[AIM OF THE EXERCISE]: Copy the data exactly; pictures stay out of the copy.
+++
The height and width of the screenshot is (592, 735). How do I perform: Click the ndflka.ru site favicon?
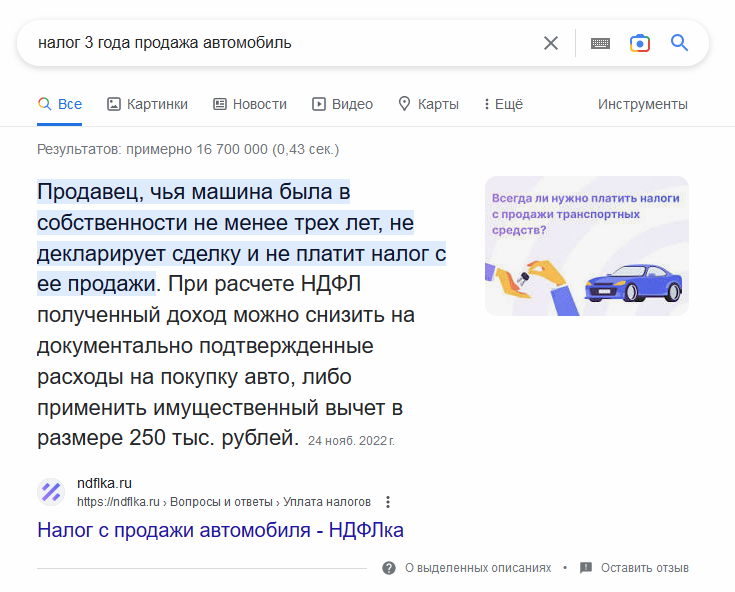pyautogui.click(x=51, y=492)
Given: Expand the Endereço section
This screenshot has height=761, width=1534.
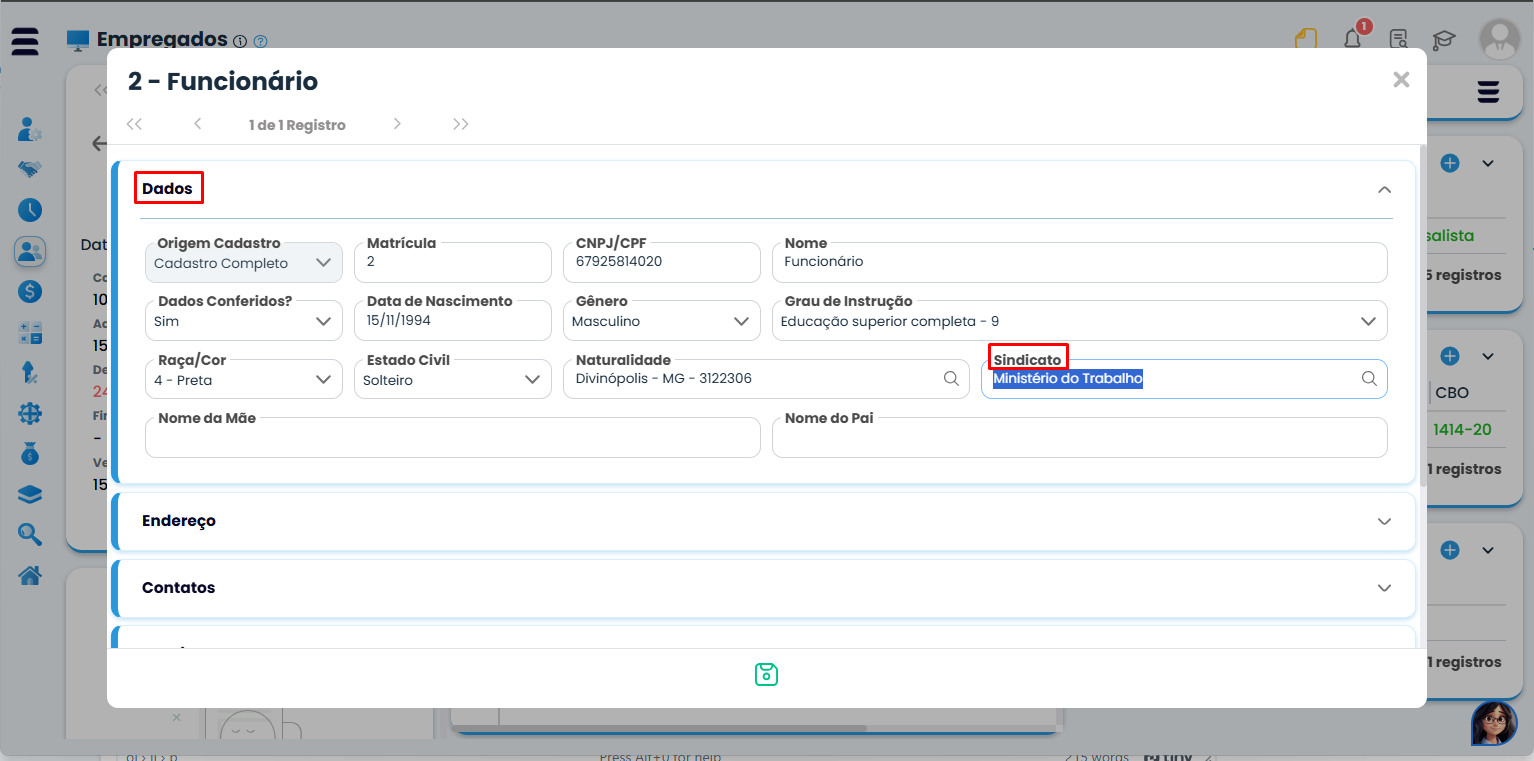Looking at the screenshot, I should pyautogui.click(x=1384, y=521).
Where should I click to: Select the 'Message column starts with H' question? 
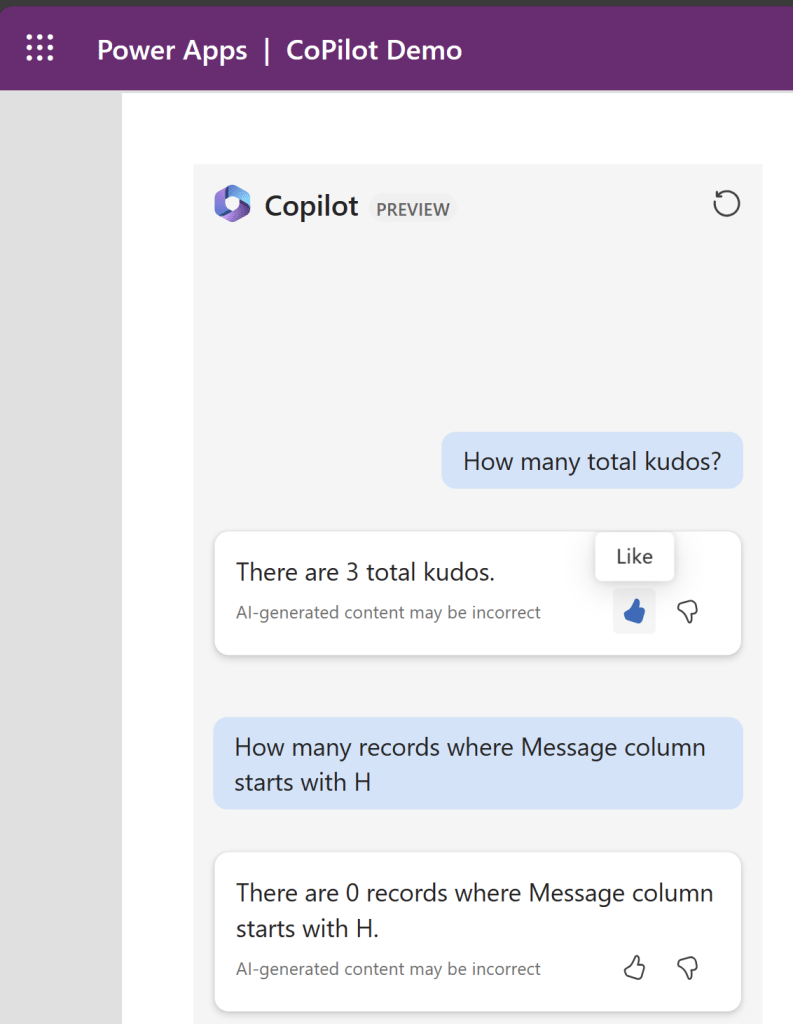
+++
[EXERCISE SOLUTION]:
The height and width of the screenshot is (592, 735). How do I perform: Click the ndflka.ru site favicon?
pyautogui.click(x=51, y=492)
Given: Expand the Endereço section
This screenshot has height=761, width=1534.
Looking at the screenshot, I should pyautogui.click(x=1384, y=521).
Where should I click to: Select the 'Message column starts with H' question? 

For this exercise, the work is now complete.